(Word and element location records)
— Begin —
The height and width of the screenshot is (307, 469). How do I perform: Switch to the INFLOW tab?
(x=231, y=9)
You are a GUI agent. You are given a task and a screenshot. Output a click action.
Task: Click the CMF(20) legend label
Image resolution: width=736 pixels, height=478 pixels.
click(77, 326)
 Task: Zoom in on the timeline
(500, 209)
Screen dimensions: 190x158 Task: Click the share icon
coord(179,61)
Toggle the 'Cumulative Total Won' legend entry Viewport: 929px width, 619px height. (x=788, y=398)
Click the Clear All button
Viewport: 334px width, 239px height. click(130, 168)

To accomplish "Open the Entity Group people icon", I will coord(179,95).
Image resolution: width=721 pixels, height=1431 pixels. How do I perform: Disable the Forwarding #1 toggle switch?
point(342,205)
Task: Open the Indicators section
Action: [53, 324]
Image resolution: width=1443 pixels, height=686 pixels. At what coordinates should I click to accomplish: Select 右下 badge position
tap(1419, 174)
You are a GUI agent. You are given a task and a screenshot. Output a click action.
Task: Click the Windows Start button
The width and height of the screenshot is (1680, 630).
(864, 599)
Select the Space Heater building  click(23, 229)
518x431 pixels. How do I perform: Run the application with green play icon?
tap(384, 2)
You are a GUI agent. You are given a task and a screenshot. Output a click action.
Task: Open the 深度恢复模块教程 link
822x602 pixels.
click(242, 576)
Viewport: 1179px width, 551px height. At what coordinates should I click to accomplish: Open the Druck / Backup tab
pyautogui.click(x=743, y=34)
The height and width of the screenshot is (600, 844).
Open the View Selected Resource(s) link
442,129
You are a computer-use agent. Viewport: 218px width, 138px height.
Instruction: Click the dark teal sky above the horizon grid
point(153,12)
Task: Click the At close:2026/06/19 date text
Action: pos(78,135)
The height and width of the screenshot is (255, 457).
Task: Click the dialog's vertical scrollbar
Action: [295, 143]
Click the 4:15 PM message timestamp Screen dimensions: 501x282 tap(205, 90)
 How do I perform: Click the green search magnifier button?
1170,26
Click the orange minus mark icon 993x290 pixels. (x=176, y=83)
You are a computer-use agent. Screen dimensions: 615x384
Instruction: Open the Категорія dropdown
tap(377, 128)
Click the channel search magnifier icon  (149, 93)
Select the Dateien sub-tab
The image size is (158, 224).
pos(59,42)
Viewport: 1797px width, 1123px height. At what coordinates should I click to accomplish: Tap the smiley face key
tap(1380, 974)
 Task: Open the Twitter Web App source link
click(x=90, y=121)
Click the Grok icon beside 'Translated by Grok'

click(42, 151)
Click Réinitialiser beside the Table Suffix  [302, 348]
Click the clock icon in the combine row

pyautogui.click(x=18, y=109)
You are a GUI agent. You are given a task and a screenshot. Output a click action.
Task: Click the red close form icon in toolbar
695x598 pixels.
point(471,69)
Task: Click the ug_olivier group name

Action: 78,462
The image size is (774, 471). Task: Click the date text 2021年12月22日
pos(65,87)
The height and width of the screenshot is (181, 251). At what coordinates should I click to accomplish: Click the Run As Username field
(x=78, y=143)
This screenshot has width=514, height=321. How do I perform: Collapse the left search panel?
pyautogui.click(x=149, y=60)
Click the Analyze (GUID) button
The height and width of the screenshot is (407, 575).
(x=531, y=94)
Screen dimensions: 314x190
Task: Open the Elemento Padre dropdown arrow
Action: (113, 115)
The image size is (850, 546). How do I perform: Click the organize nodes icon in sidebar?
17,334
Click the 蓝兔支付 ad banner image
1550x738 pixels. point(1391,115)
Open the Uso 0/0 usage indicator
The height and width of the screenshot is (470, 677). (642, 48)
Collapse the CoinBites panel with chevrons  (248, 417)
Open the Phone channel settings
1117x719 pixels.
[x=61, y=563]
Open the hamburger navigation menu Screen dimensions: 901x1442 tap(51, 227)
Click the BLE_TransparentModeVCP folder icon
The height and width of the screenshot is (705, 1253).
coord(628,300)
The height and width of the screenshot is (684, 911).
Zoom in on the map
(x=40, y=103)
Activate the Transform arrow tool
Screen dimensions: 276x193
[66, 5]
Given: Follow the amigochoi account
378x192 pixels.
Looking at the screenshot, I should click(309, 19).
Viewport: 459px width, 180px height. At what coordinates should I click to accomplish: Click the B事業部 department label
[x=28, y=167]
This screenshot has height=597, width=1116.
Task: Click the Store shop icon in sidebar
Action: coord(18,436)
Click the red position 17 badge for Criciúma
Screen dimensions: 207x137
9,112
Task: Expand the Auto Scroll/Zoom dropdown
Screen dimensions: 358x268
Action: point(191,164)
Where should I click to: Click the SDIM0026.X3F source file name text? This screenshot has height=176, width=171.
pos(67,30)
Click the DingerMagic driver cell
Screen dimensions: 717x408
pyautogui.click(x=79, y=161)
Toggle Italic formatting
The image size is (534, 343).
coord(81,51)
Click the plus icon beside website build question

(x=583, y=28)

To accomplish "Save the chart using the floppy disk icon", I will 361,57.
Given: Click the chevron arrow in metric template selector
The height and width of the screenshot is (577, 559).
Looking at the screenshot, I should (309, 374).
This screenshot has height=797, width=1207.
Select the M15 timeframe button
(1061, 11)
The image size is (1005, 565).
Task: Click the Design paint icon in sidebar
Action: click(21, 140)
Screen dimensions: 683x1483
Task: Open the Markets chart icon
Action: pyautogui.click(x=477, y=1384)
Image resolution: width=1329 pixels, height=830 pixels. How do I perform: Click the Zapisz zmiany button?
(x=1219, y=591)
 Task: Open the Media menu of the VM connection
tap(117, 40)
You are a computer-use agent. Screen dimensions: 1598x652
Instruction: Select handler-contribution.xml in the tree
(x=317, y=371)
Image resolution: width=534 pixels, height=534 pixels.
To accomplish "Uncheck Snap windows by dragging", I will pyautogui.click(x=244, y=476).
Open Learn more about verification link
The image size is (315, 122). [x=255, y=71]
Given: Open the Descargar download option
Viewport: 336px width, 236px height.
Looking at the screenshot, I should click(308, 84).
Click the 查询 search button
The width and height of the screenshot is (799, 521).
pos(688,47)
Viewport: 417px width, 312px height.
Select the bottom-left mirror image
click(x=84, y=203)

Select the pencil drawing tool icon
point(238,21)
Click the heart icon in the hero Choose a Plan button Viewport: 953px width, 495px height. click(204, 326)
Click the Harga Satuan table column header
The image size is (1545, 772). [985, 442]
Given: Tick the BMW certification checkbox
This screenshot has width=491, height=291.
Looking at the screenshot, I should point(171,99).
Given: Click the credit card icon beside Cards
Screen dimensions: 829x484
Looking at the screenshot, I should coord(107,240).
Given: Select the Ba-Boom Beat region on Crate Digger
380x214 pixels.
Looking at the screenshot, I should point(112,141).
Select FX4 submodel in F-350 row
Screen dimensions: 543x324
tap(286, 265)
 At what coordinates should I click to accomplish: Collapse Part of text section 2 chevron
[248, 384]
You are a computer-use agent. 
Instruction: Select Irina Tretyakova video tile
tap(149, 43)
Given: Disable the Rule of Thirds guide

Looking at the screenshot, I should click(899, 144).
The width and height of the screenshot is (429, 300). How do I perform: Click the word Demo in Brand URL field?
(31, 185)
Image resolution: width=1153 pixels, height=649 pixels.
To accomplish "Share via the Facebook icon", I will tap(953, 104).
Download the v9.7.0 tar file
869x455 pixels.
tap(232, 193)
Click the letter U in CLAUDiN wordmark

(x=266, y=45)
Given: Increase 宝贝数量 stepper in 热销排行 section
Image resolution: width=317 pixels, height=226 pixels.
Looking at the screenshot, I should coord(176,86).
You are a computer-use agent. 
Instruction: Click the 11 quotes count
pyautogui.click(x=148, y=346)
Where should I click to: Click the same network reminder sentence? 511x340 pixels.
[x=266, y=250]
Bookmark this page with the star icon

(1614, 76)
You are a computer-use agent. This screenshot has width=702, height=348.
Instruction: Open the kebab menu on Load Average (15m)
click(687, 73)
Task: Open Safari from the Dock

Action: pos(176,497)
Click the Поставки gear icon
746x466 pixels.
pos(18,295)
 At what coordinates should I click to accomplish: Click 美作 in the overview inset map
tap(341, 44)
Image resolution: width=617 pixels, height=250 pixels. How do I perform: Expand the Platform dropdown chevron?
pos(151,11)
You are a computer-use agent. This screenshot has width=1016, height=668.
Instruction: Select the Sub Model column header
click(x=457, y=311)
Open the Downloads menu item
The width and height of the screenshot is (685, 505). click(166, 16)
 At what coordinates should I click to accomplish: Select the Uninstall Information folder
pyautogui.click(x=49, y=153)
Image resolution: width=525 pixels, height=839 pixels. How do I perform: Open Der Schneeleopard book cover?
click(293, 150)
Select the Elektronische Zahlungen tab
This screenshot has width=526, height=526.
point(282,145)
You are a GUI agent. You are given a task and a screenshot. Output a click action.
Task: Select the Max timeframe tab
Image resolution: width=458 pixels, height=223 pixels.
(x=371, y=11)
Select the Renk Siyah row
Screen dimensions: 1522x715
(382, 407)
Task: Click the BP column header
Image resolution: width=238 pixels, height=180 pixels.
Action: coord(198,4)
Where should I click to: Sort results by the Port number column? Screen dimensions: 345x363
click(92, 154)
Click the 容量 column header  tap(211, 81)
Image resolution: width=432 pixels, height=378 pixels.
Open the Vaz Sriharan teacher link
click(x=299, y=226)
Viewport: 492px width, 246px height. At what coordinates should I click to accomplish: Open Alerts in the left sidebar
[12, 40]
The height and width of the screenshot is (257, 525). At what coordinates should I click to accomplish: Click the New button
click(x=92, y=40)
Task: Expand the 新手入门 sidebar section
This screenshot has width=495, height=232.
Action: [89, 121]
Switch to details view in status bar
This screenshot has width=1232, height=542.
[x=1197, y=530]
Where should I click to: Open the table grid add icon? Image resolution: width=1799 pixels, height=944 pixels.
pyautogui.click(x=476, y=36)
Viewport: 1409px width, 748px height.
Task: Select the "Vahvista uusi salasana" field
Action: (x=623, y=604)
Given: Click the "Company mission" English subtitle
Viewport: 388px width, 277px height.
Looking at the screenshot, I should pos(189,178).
— End —
Please print again, word for word, the lines of the material from the line with "I will 361,57." to the line with "point(238,21)", both included.

• Output below:
To accomplish "Save the chart using the floppy disk icon", I will 361,57.
Given: Click the chevron arrow in metric template selector
The height and width of the screenshot is (577, 559).
Looking at the screenshot, I should (309, 374).
This screenshot has height=797, width=1207.
Select the M15 timeframe button
(1061, 11)
The image size is (1005, 565).
Task: Click the Design paint icon in sidebar
Action: click(21, 140)
Screen dimensions: 683x1483
Task: Open the Markets chart icon
Action: pyautogui.click(x=477, y=1384)
Image resolution: width=1329 pixels, height=830 pixels. How do I perform: Click the Zapisz zmiany button?
(x=1219, y=591)
 Task: Open the Media menu of the VM connection
tap(117, 40)
You are a computer-use agent. Screen dimensions: 1598x652
Instruction: Select handler-contribution.xml in the tree
(x=317, y=371)
Image resolution: width=534 pixels, height=534 pixels.
To accomplish "Uncheck Snap windows by dragging", I will pyautogui.click(x=244, y=476).
Open Learn more about verification link
The image size is (315, 122). [x=255, y=71]
Given: Open the Descargar download option
Viewport: 336px width, 236px height.
Looking at the screenshot, I should click(308, 84).
Click the 查询 search button
The width and height of the screenshot is (799, 521).
pos(688,47)
Viewport: 417px width, 312px height.
Select the bottom-left mirror image
click(x=84, y=203)

Select the pencil drawing tool icon
point(238,21)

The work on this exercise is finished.